▶ **Task instructions**
The required output is the line containing "Bookmark Yi He's" followed by every line after it to the end of the listing, each written out exactly.

▶ **Material to process**
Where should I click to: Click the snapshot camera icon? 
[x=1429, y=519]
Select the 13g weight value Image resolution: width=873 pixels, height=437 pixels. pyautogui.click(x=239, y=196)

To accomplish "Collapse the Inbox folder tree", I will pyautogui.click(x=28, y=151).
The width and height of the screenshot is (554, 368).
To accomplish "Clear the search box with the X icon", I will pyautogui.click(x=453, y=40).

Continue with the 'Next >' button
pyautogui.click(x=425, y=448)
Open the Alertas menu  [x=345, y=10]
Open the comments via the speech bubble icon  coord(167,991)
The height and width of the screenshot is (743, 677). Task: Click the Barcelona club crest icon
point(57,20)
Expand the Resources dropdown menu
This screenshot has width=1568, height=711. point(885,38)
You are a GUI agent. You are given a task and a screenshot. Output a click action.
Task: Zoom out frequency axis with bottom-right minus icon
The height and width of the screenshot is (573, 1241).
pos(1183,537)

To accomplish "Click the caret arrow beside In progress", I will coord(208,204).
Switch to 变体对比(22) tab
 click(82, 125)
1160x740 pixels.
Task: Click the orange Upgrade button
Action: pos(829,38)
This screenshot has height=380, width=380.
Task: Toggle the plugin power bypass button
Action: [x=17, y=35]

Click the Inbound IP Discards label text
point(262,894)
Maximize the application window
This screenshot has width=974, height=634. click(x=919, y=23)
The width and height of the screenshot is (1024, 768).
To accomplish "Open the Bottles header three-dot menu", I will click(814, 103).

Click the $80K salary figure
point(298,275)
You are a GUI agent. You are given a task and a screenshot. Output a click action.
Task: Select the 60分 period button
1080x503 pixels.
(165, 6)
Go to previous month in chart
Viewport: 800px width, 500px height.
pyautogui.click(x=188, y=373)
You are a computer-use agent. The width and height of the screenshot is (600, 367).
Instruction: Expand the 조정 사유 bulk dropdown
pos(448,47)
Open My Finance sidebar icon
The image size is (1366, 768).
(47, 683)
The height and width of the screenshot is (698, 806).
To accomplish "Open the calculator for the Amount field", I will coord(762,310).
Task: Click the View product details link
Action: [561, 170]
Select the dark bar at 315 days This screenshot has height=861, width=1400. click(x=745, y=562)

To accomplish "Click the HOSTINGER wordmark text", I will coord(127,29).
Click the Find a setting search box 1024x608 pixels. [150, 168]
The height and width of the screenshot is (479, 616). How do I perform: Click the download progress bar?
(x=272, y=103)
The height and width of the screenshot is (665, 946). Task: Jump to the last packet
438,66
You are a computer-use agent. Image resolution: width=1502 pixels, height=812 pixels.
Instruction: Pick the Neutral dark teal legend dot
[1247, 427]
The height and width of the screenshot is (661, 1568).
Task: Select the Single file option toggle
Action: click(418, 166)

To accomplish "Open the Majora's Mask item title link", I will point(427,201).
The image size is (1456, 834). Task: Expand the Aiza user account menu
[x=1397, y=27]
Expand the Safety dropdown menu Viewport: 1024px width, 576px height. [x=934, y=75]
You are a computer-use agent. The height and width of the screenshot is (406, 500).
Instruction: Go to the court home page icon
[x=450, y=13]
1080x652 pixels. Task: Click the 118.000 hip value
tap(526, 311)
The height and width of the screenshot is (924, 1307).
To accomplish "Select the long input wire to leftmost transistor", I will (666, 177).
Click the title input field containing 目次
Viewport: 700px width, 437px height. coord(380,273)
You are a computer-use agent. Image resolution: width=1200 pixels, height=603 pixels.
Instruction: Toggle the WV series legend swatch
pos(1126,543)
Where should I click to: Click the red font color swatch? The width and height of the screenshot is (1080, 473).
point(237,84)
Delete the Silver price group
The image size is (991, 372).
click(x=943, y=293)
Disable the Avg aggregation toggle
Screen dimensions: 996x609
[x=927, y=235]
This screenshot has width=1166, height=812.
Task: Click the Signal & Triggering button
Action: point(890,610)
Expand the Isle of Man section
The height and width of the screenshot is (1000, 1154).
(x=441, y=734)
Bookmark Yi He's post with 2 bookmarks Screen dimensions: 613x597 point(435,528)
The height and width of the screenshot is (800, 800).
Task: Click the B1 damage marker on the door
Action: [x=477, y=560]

▶ **Solution**
Bookmark Yi He's post with 2 bookmarks Screen dimensions: 613x597 point(435,528)
The height and width of the screenshot is (800, 800).
Task: Click the B1 damage marker on the door
Action: [x=477, y=560]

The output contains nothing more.